This is an automated email from the ASF dual-hosted git repository.
kabhwan pushed a commit to branch branch-4.1
in repository https://gitbox.apache.org/repos/asf/spark.git
The following commit(s) were added to refs/heads/branch-4.1 by this push:
new e9a141bfa582 [SPARK-55416][SS][PYTHON][4.1] Streaming Python Data
Source memory leak when end-offset is not updated
e9a141bfa582 is described below
commit e9a141bfa582c9f51e38cd2e8324cdad820409f1
Author: vinodkc <[email protected]>
AuthorDate: Thu Feb 19 12:13:46 2026 +0900
[SPARK-55416][SS][PYTHON][4.1] Streaming Python Data Source memory leak
when end-offset is not updated
### What changes were proposed in this pull request?
Backport https://github.com/apache/spark/pull/54237 to branch-4.1
In `_SimpleStreamReaderWrapper.latestOffset()`, validate that custom
implementation of datasource based on `SimpleDataSourceStreamReader.read()`
does not return a non-empty batch with end == start.
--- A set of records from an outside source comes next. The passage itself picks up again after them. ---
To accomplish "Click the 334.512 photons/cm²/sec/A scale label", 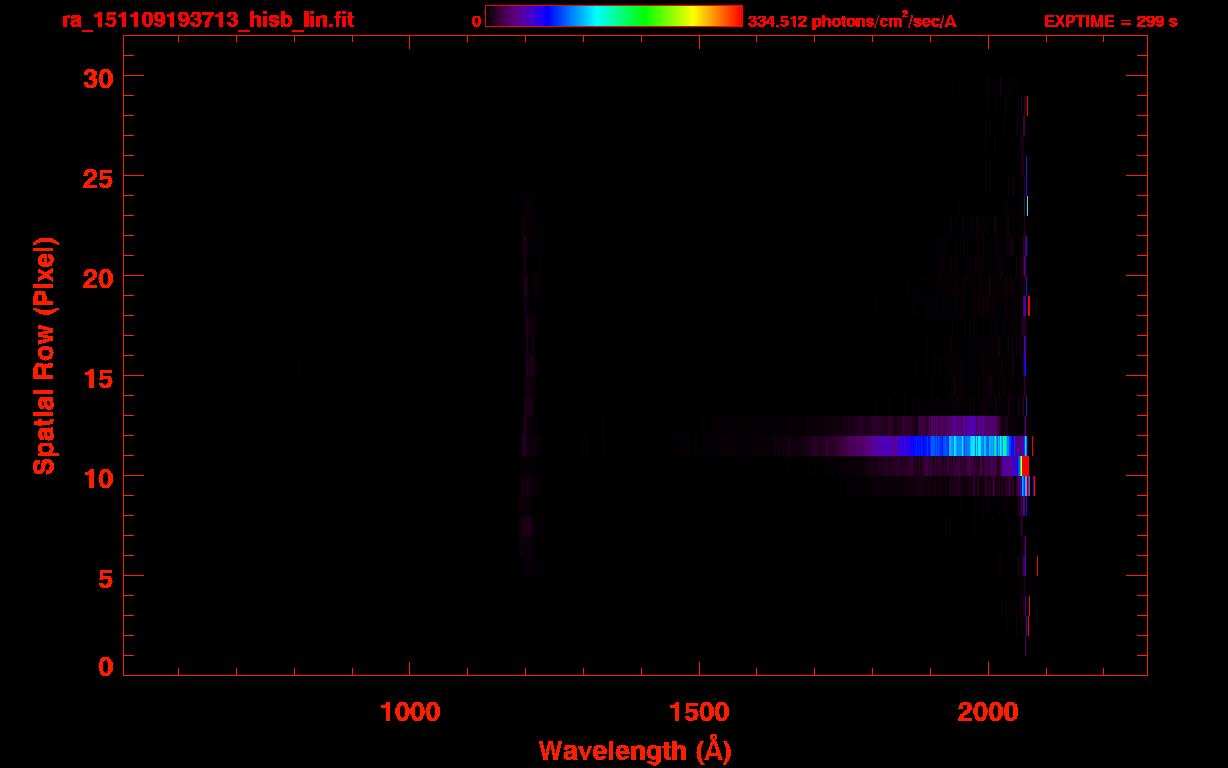I will pyautogui.click(x=852, y=21).
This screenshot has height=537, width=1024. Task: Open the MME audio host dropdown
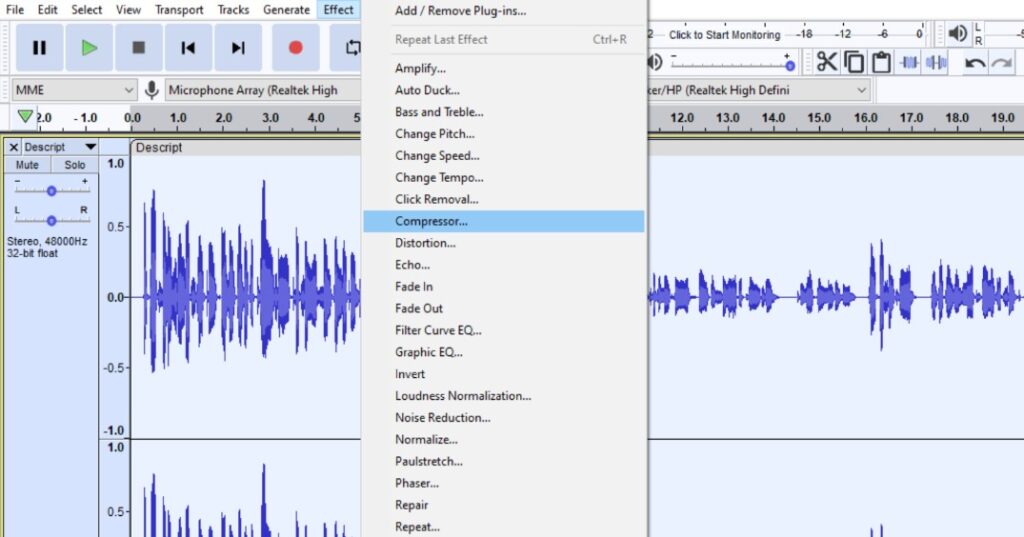pyautogui.click(x=74, y=90)
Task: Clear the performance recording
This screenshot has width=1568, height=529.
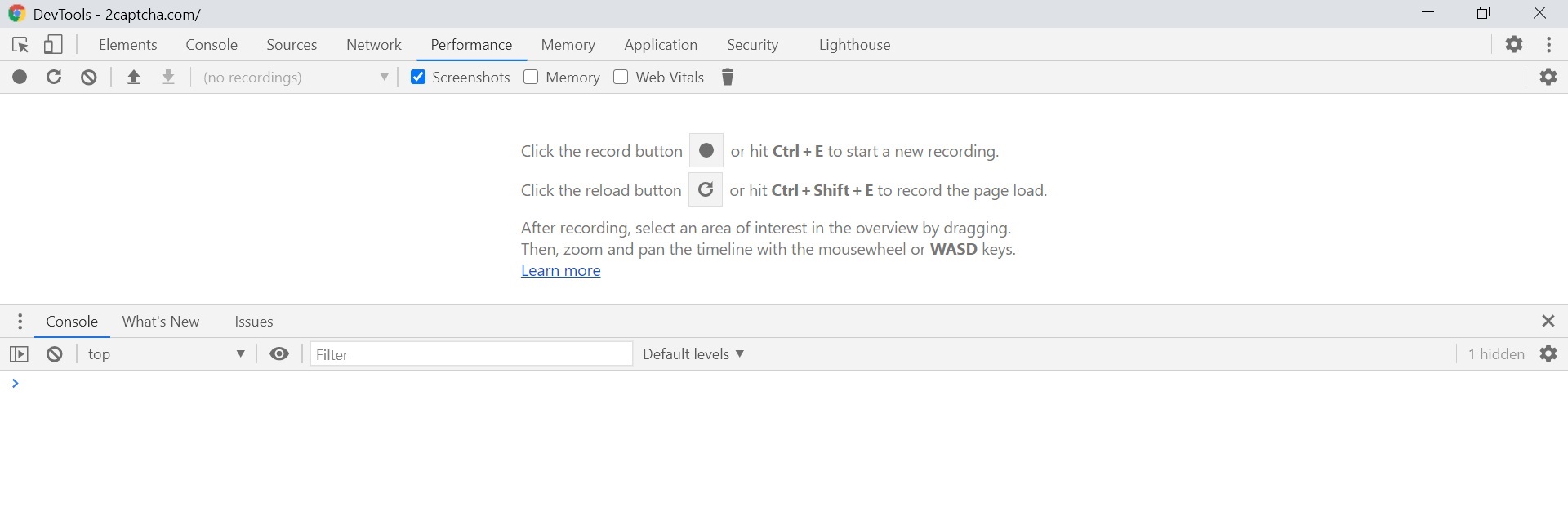Action: point(90,78)
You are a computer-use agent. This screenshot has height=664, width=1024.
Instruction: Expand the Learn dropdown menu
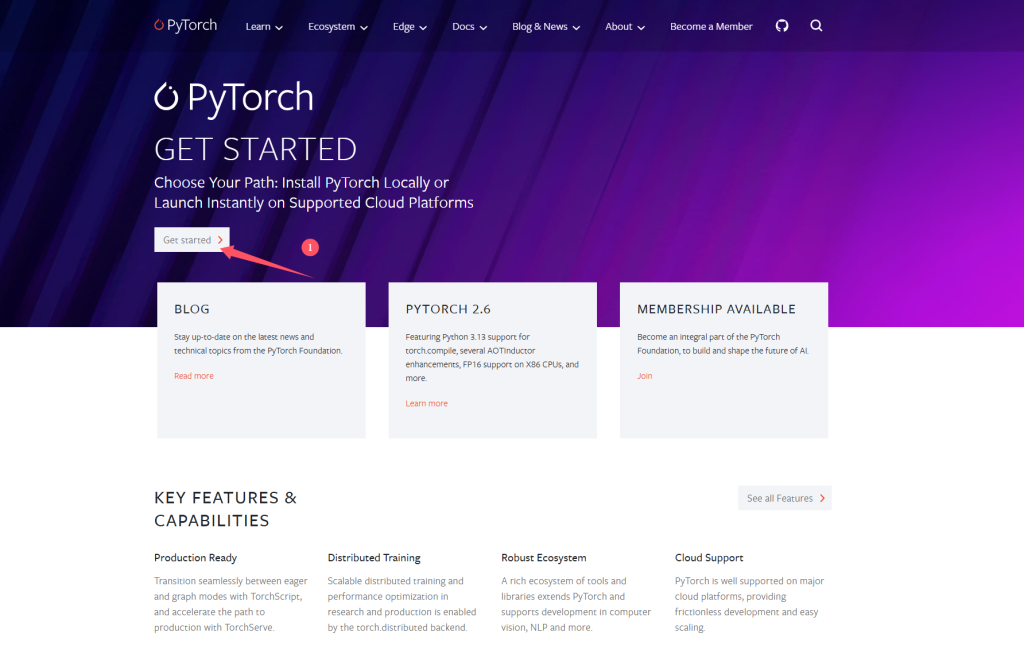click(264, 27)

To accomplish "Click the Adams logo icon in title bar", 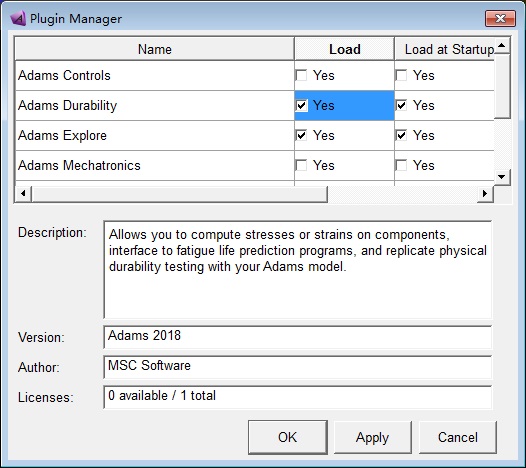I will 18,18.
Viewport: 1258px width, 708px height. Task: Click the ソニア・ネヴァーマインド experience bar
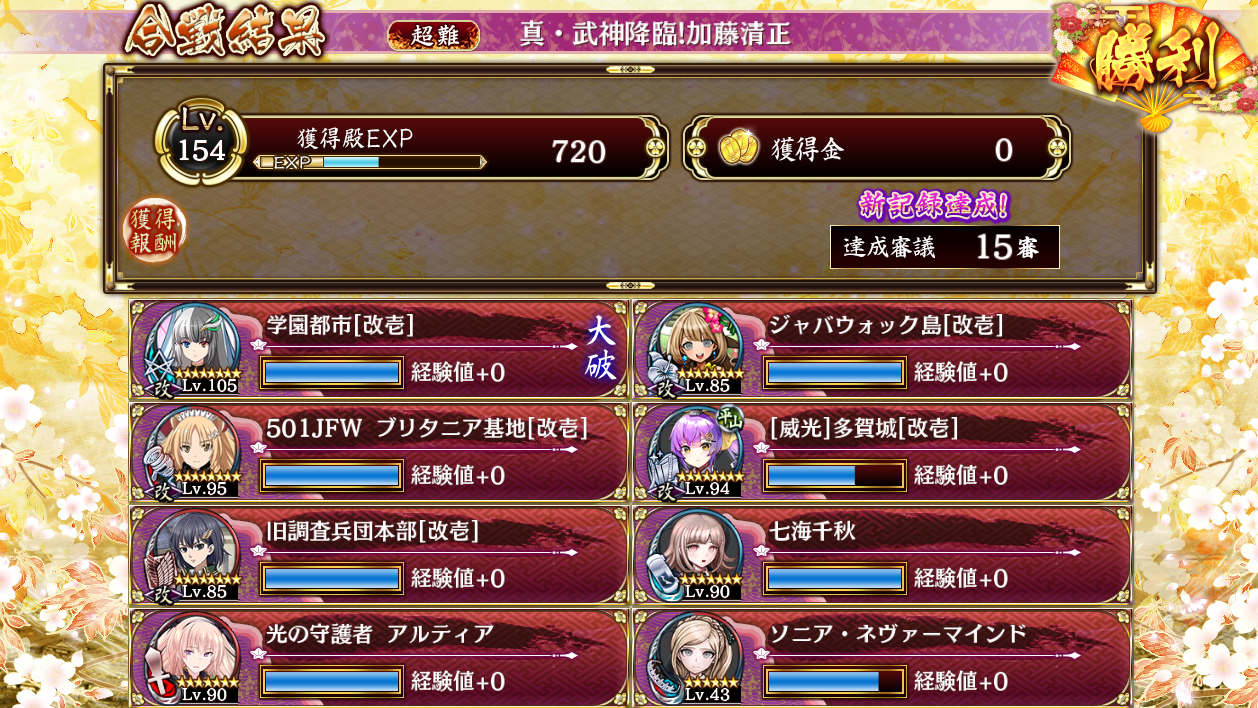(x=835, y=681)
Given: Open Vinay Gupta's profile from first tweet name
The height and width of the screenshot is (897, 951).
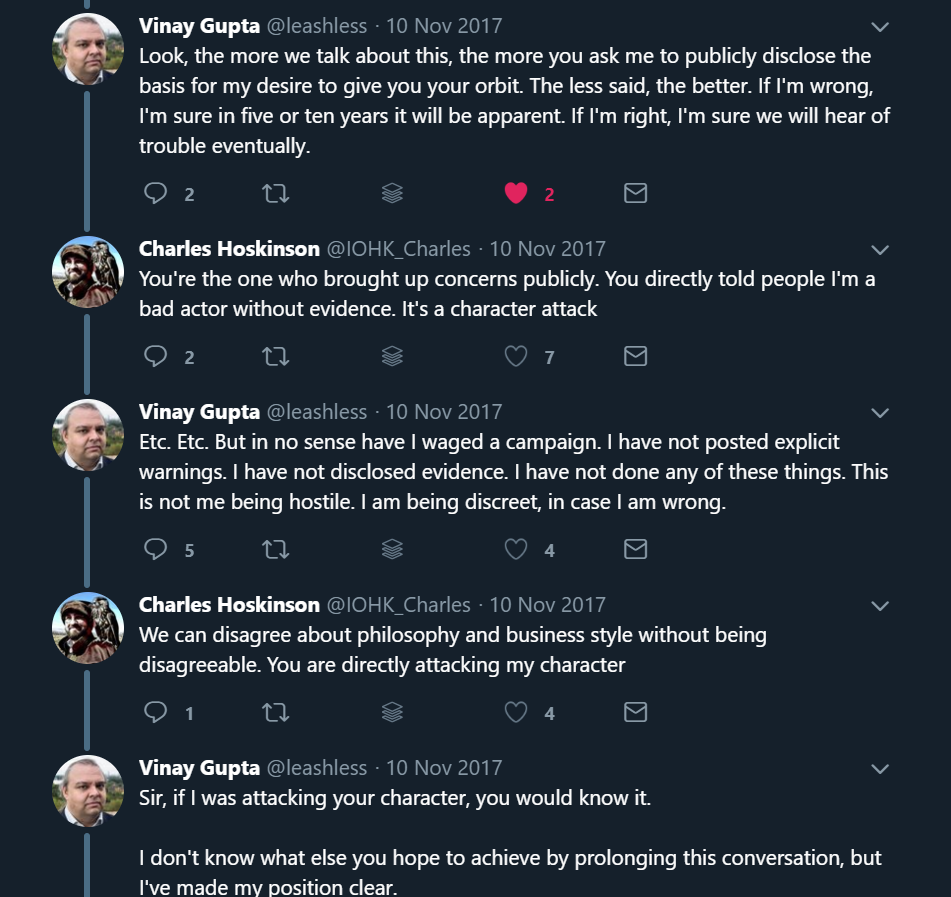Looking at the screenshot, I should coord(197,25).
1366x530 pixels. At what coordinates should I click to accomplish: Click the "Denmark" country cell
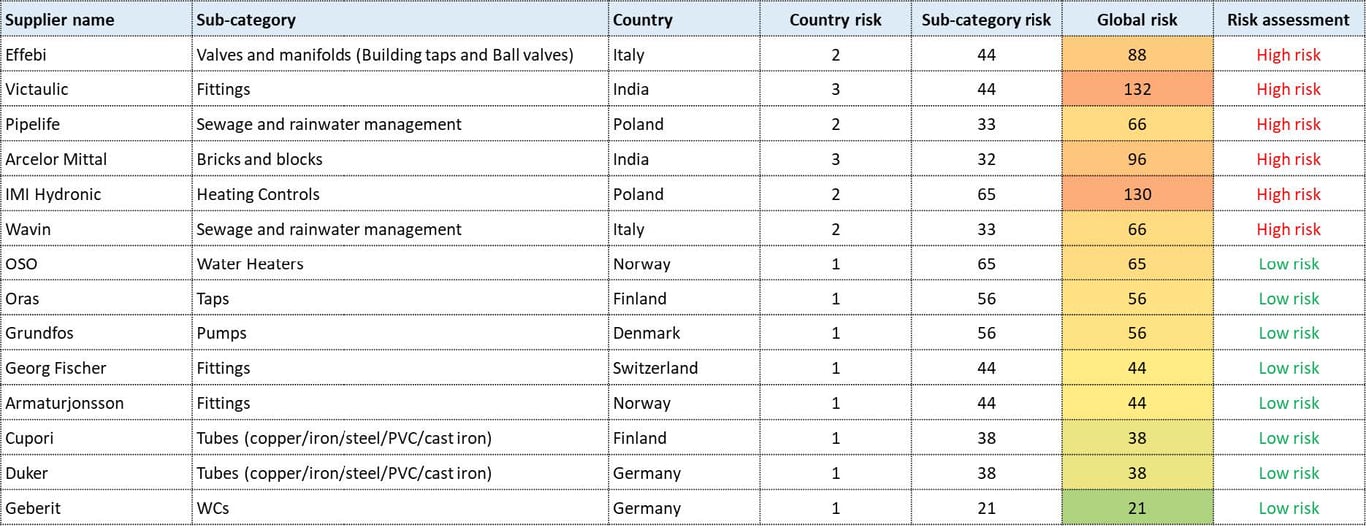click(646, 333)
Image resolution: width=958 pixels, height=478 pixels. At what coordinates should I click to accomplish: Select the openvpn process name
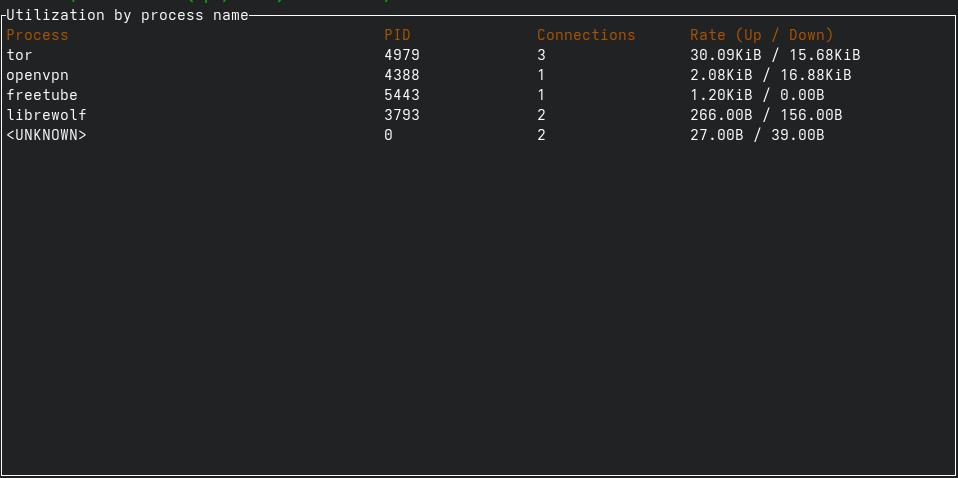(x=37, y=75)
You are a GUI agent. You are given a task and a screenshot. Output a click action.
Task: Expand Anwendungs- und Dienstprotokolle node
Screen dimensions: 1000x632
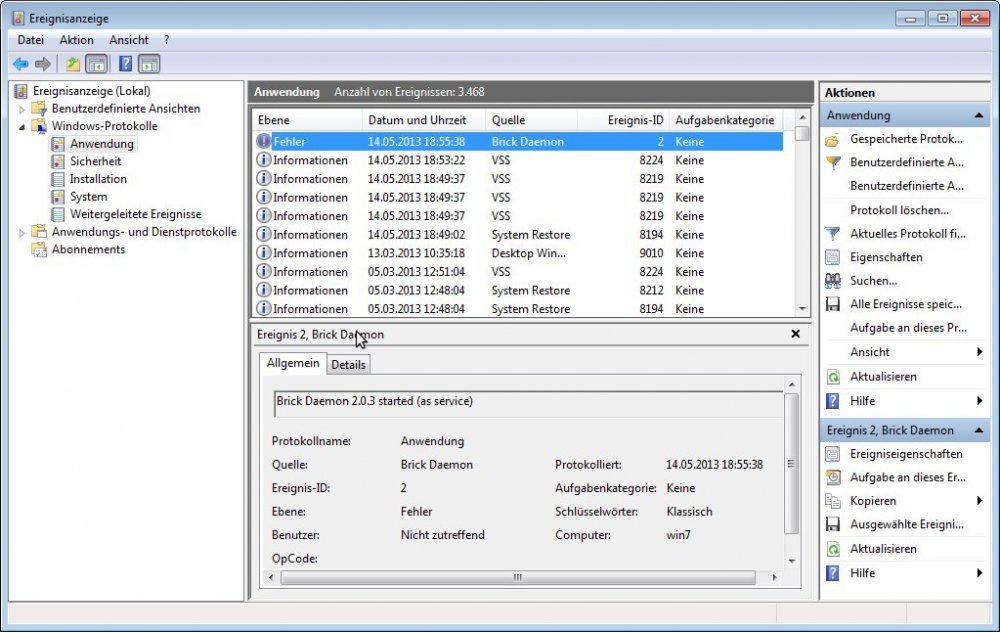point(22,233)
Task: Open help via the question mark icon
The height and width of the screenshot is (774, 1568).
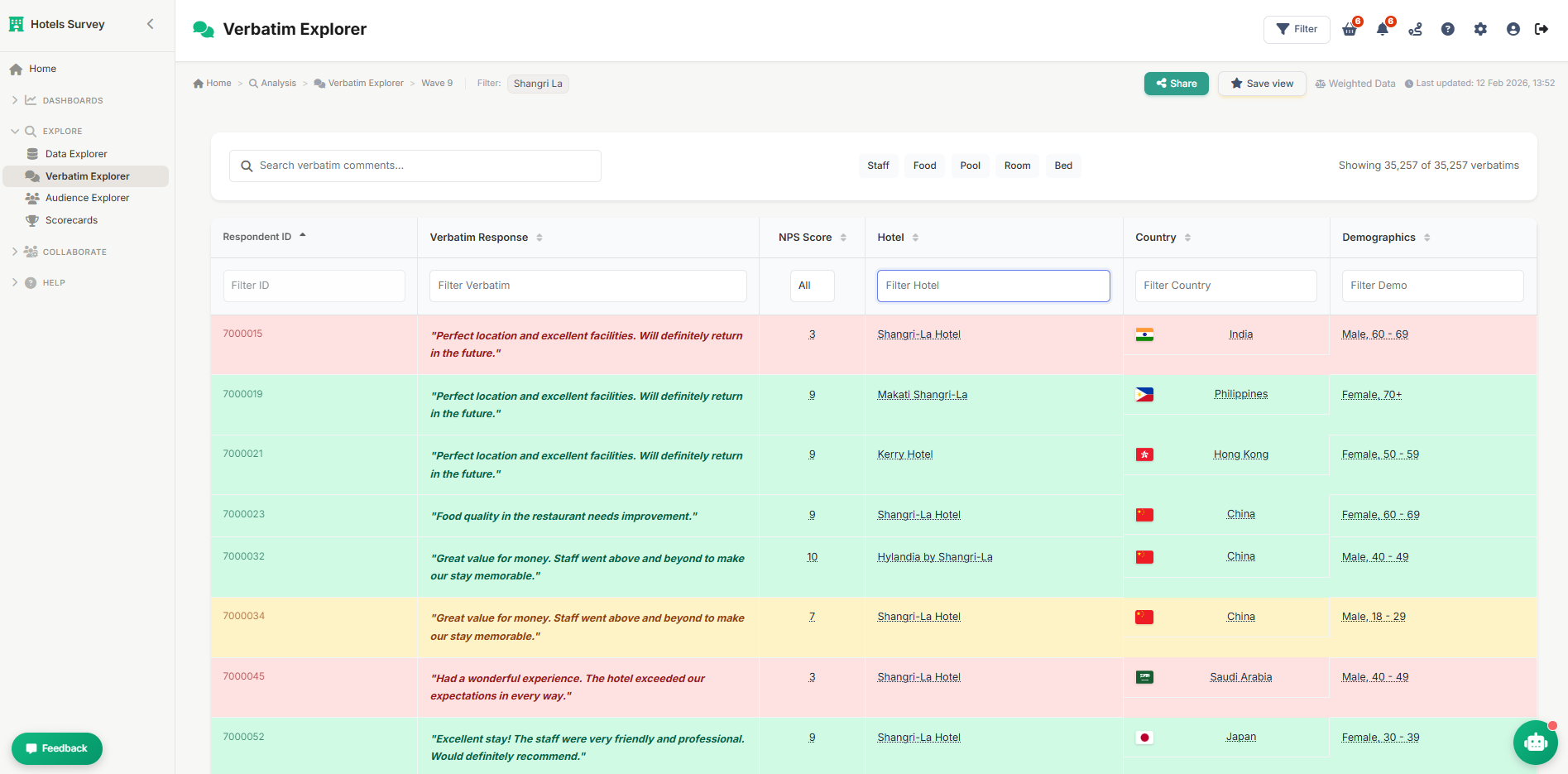Action: click(1448, 29)

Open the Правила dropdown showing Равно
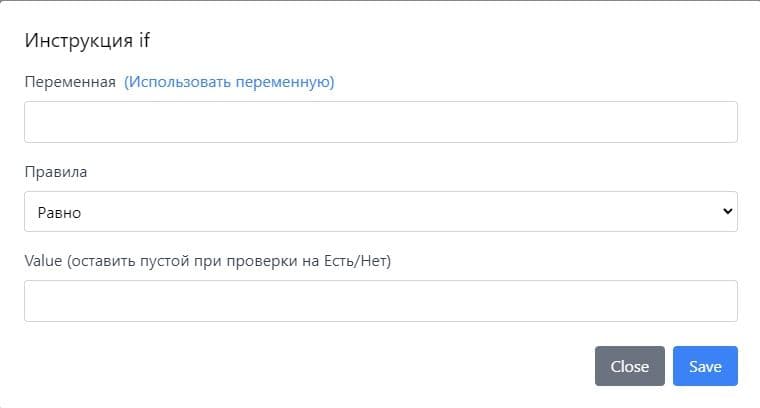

If it does, raise
PySparkException with error class `SIMPLE_STREAM_READER_OFFSET_DID_NOT_ADVANCE`
before appending to the cache. Empty batches with end == start remain allowed.
### Why are the changes needed?
When a user implements read(start) incorrectly and returns:
- Same offset for both: end = start (e.g. both {"offset": 0}).
- Non-empty iterator: e.g. 2 rows.
If a reader returns end == start with data (e.g. return (it, {"offset":
start_idx})), the wrapper keeps appending to its prefetch cache on every
trigger while commit(end) never trims entries (first matching index is 0). The
cache grows without bound and driver (non-JVM) memory increases until OOM.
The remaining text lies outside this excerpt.